2. Research Center of Computational Experiments and Parallel Systems, The National University of Defense Technology, Changsha 410073, China
TWO recent events have triggered me to write this editorial. First, I was shocked by the status of our 2016 graduates at Institute of Automation, Chinese Academy of Sciences (CASIA). According to the official listing of disciplines in China by Ministry of Education, under Level-1 discipline Automation, we have several Level-2 disciplines, such as "Double Control", i.e., Control Theory and Control Engineering, traditionally the strongest, pattern recognition and intelligent systems, computer applications, and social computing, the newest. This year, among 53 MS graduates, only one has majored in Control Engineering, and among 88 PhD graduates, none in "Double Control". This is a huge contrast to the situation over a decade ago when I started to take graduates at CASIA, around that time more than 60% of our graduates were in "Double Control" major. Then, I was surprised by a loud conversation at a super market between two young cashiers. One said to the other that he has determined to get his graduate degree at a new private university I never heard of before, and guess what major is he going to take? Artificial Intelligence! His goal is to learn how to build robots to do his job automatically. I have hoped that he would choose automatic control or automation as his field, which offers precisely the knowledge and skill to fulfill his desire.

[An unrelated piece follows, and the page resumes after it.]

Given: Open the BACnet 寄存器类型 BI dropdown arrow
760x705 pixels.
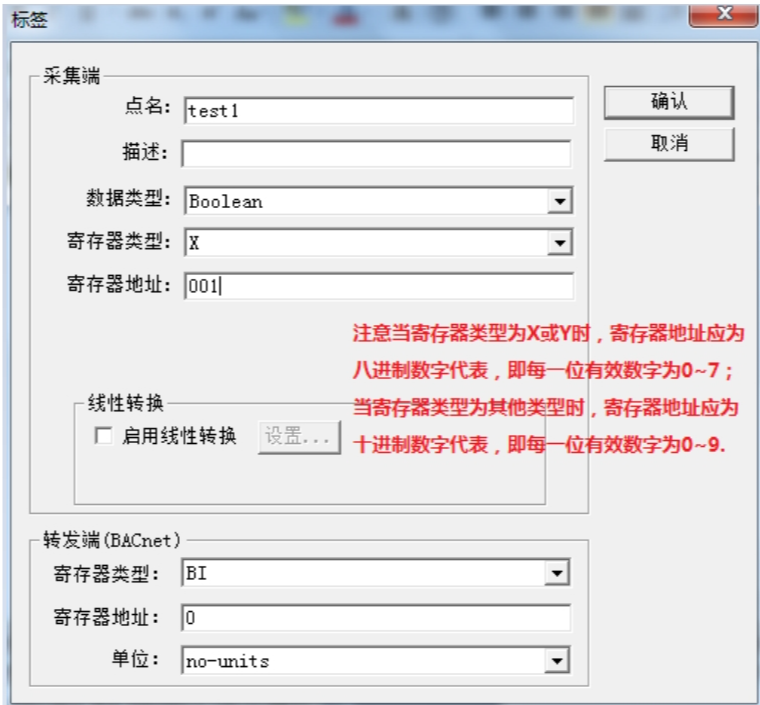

It is quite unique in the world that almost all major universities in China have a college explicitly named for and dedicated to the field of automation, some even has multiple colleges with automation in its names, a powerful indication of the popularity of automation once in China. Fortunately, after broadcasting my worry about the state of control education via Wechat, most of my colleagues in those automation colleges tell me the good news: their enrollments are still very strong, although trends are about the same, relatively less and less students are interested in traditional "Double Control".

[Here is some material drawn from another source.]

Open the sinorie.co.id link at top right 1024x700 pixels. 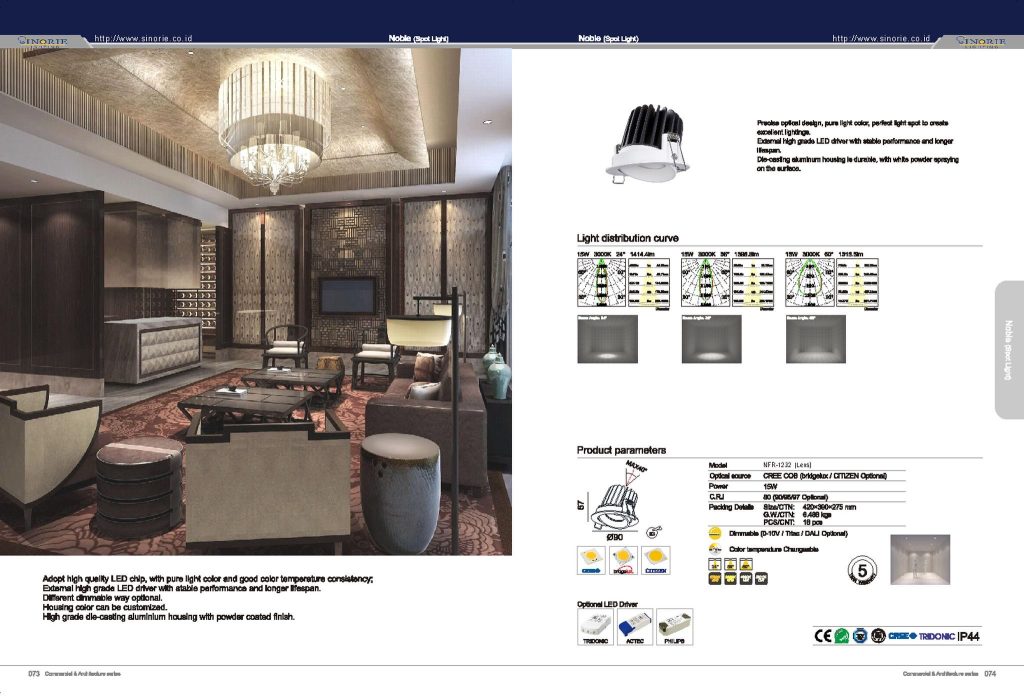[881, 38]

It is my strong belief that the core knowledge and skill set for modeling, analysis, and control in automation are still critical and in broad and deep demand in today's industrial, economic, and social activities. Automation, especially "Double Control", should be thriving and in rapid growth under current course of technology and development. AI and robotics, and other intelligent techniques, are not competitors or distractors to automation, they should and must be its good friends and big promoters. Then why the decline in number of graduates in "Double Control"? I believe we need more effort in renewing our message to the new generation in their terms, their thinking, their interests and their culture. We must re-interpret the meaning of modeling, to include models in learning and natural language processing, for example, not just differential and difference equations; the range of analysis, to cover the network topology and cloud connectivity, not just stability and convergence; and the action of control, to consider market/organizational management and socio-economic decision-making, not just feedback control and physical regulation. In short, intelligent technology is the gold opportunity of "Double Control", not its dark crisis.

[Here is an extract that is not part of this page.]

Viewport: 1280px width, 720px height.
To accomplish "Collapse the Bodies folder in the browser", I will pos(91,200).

As an attempt along this line of thinking for future control and motivated by the recent success of "Industrie 4.0" movement initiated by Germany alliance[1],I would like to share my thought on "Control 5.0"[2, 3] and my belief that object and scope of control should be extended from Newtonian systems with Newton's Laws to Mertonian systems with Merton's Laws[4, 5], and automation should be considered and carried out in cyber-social-physical (CSP) spaces or cyber-physical-social spaces (CPSS), instead of just in traditional physical spaces or cyber-physical spaces (CPS)[6, 7].
Ⅱ. Control 5.0: Old IT, Past IT, New ITThe recent victory of computer Go player AlphaGo is not only a milestone in the quest of AI but also an indication that IT now has entered a new era: from old IT the industrial technology, via past IT the information technology, to new IT the intelligent technology[8, 9],i.e.,
\begin{equation} {\rm IT = Old\,IT + Past\,IT + New\,IT}.\nonumber \end{equation} |
Correspondingly, we need a new thinking about future control under the new interpretation of IT. As pointed out in [2, 3], we believe that control should enter a new stage of development, namely, Control 5.0.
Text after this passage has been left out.